Two things. The first is allowing headteachers to feel that their wellbeing, development, deeper learning and sense of purpose is growing beyond the national professional qualifications (NPQ) framework. The second is exploring new ways of tackling inequity. If the practice that emerges from this programme helps us shine a light on things that might work for certain cohorts of disadvantaged young people, that’s got to be a step in the right direction.
WILL THE NEW CAPABILITIES PROGRAMME BE REPLICATED IN OTHER REGIONS OF THE UK?
This is a pilot programme, a proof of concept. The initial feedback is really strong and there are some green shoots of impact. We’re rigorously evaluating the programme with the Careers and Enterprise Company to understand what is working, and how, so that the learning can be of use to others. Hopefully, as well as deepening this work in Greater Manchester, we’ll work with another cluster region next year.
WHAT MESSAGE WOULD YOU LIKE TO SEND TO HEADTEACHERS OR TEACHERS READING THIS ARTICLE?
By stepping back, pausing and engaging in a process of deeper learning and collaboration, we’re able to surface new ways of doing things. Drawing on the expertise of Ashoka around changemaking, and best practice in real world learning from Edge, can help us connect with our wider purpose, and unlock the potential and long term success of young people.
Shaun is the programme lead and architect of New Capabilities for a New World. He works with Ashoka and the Edge Foundation and is an Honorary Research Fellow at the Alliance MBS Business School, the University of Manchester. Shaun has spent much of his career tackling inequality as a school leader and Executive Principal in inner city Liverpool.
“The template for this is my own experience with working class young people and recognising that it is through broadening their horizons, putting them into real-life situations, making their learning relevant and building their confidence by supporting them to function in new situations, with new people. This is what allows them to get ahead.”
WHY IS THE PROGRAMME CALLED ‘NEW CAPABILITIES FOR A NEW WORLD’?
The 1998 Nobel Prize-winning economist, Amartya Sen, challenged the world of development economics by introducing the notion of capability. In traditional development thinking, Gross Domestic Product is considered the main vehicle for progress and economic development, and therefore human welfare.

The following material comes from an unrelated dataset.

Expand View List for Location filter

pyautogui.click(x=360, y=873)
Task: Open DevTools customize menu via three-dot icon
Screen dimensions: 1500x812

Amartya’s capabilities approach, however, argues that well-being is of primary moral importance and should be understood in terms of people’s capabilities and functionings – not just the resources they have, but how those resources enable them to live.
The Stanford Encyclopaedia of Philosophy describes Amartya’s capabilities as “the doings and beings that people can achieve if they so choose”, in other words, their opportunity to do or be certain things (for example, well-nourished, married, educated, well-travelled). Functionings are capabilities that have been realised.
“Human freedoms and development are expanded, or not, based on the number of capabilities they have,” says Shaun. “And those capabilities are dependent on a set of functionings that either enable that freedom to happen or not. If we examine the education system, we have a set of qualifications that don’t guarantee functioning in the world. Introducing the idea of long-term capabilities will hopefully help us take responsibility for how the education system equips young people to function in the world using the capabilities they have, rather than just being concerned with what they leave with when they exit the school gates.
New Capabilities for a New World is a partnership between Ashoka UK, the Greater Manchester Combined Authority Careers Hub, Edge Foundation, and the Careers and Enterprise Company.